Hi, all. I’m a newbie to PyTorch and have a question.
I have been trying to generate random numbers from uniform distribution and I recently found that torch.rand() works much faster than numpy.random.rand().
For example, I run a following script
setup1 = """
import numpy as np
import torch
def test1():
y = torch.FloatTensor(np.random.rand(128, 25000))
"""
setup2 = """
import torch
def test2():
y = torch.rand(128, 25000)
"""
if __name__ == "__main__":
import timeit
print(timeit.timeit("test1()", setup=setup1, number=100))
print(timeit.timeit("test2()", setup=setup2, number=100))
and then I got a following output
14.177617023233324
1.8277414003387094
It means torch.rand() is much faster than numpy.random.rand(), but I still don’t understand why it is.
I’d be very grateful if someone could tell me why.
Thanks.
alexis-jacq
(Alexis David Jacq)
February 1, 2018, 10:26am
2
I can’t reproduce your results, in my configuration I obtain:
numpy: 3.5303005139999186 (without torch.FloatTensor
initialisation)
torch: 2.5097883099999763
However, torch’s generator is still faster. If you are curious, you can compare the source implementation of poth libraries:
As far as I know, torch.rand
is using THRandom.c:
#include "THGeneral.h"
#include "THRandom.h"
#ifndef _WIN32
#include <fcntl.h>
#include <unistd.h>
#endif
/* Code for the Mersenne Twister random generator.... */
#define n _MERSENNE_STATE_N
#define m _MERSENNE_STATE_M
/* Creates (unseeded) new generator*/
static THGenerator* THGenerator_newUnseeded()
{
THGenerator *self = THAlloc(sizeof(THGenerator));
memset(self, 0, sizeof(THGenerator));
self->left = 1;
self->seeded = 0;
self->normal_is_valid = 0;
This file has been truncated. show original
And numpy.random.rand
, I think it is based on:
/*
* These function have been adapted from Python 2.4.1's _randommodule.c
*
* The following changes have been made to it in 2005 by Robert Kern:
*
* * init_by_array has been declared extern, has a void return, and uses the
* rk_state structure to hold its data.
*
* The original file has the following verbatim comments:
*
* ------------------------------------------------------------------
* The code in this module was based on a download from:
* http://www.math.keio.ac.jp/~matumoto/MT2002/emt19937ar.html
*
* It was modified in 2002 by Raymond Hettinger as follows:
*
* * the principal computational lines untouched except for tabbing.
*
* * renamed genrand_res53() to random_random() and wrapped
* in python calling/return code.
This file has been truncated. show original
1 Like
I modified your code a bit
setup1 = """
import numpy as np
import torch
def test1():
y = np.random.rand(128, 25000)
y = torch.from_numpy(y)
"""
setup2 = """
import torch
def test2():
y = torch.rand(128, 25000)
"""
if __name__ == "__main__":
import timeit
print(timeit.timeit("test1()", setup=setup1, number=100))

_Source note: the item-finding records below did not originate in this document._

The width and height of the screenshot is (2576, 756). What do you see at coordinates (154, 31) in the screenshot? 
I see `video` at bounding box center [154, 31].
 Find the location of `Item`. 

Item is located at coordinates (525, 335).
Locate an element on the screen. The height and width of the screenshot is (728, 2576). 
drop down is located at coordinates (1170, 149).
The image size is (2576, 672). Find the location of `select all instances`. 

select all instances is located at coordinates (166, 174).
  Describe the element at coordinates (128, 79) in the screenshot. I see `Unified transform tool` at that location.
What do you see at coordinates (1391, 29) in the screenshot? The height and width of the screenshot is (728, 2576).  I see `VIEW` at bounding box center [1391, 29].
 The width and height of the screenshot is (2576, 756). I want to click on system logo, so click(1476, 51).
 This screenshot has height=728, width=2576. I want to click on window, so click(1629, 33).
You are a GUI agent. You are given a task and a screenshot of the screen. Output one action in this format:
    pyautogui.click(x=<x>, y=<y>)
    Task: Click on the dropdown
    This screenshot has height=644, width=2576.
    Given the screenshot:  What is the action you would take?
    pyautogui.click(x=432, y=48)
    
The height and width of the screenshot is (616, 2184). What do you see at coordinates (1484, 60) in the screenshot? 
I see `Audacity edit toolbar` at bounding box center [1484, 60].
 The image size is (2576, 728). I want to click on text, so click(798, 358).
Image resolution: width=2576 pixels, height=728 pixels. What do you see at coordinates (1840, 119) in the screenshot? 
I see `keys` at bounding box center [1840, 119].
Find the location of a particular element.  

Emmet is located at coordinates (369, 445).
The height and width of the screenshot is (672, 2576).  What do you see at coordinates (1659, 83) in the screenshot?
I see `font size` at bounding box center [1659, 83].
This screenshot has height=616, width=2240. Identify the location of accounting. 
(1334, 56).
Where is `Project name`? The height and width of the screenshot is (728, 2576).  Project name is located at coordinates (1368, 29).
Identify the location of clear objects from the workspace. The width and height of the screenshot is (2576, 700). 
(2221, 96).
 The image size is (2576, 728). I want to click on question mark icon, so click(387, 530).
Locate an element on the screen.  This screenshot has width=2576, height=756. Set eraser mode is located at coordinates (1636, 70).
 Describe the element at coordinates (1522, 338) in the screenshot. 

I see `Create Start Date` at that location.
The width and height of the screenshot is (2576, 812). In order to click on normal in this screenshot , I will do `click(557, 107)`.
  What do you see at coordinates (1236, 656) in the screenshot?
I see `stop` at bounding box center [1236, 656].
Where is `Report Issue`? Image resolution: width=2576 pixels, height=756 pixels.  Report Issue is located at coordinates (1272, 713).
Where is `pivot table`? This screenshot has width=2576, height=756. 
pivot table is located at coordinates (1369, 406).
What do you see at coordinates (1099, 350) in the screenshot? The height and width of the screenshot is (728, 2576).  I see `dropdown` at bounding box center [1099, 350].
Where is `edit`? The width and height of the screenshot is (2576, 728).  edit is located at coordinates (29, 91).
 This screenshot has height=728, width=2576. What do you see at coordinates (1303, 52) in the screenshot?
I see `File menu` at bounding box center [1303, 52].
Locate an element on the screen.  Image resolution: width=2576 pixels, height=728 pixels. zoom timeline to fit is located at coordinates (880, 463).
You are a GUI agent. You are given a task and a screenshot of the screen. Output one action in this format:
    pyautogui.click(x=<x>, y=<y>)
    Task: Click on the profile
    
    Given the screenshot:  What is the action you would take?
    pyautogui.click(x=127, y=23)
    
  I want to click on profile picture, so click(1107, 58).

print(timeit.timeit("test2()", setup=setup2, number=100))
Instead of directly passing numpy array into torch tensor, using torch.from_numpy
is much faster.
These are the results I got by using the above code.
3.1434557730099186 --> numpy
2.5963897299952805 --> torch
These are the results I got when I used your original code.
19.75996291998308 --> numpy
2.466043735970743 --> torch
Thank you for your reply!
Okay, it seems like passing numpy into torch tensor is relatively slow.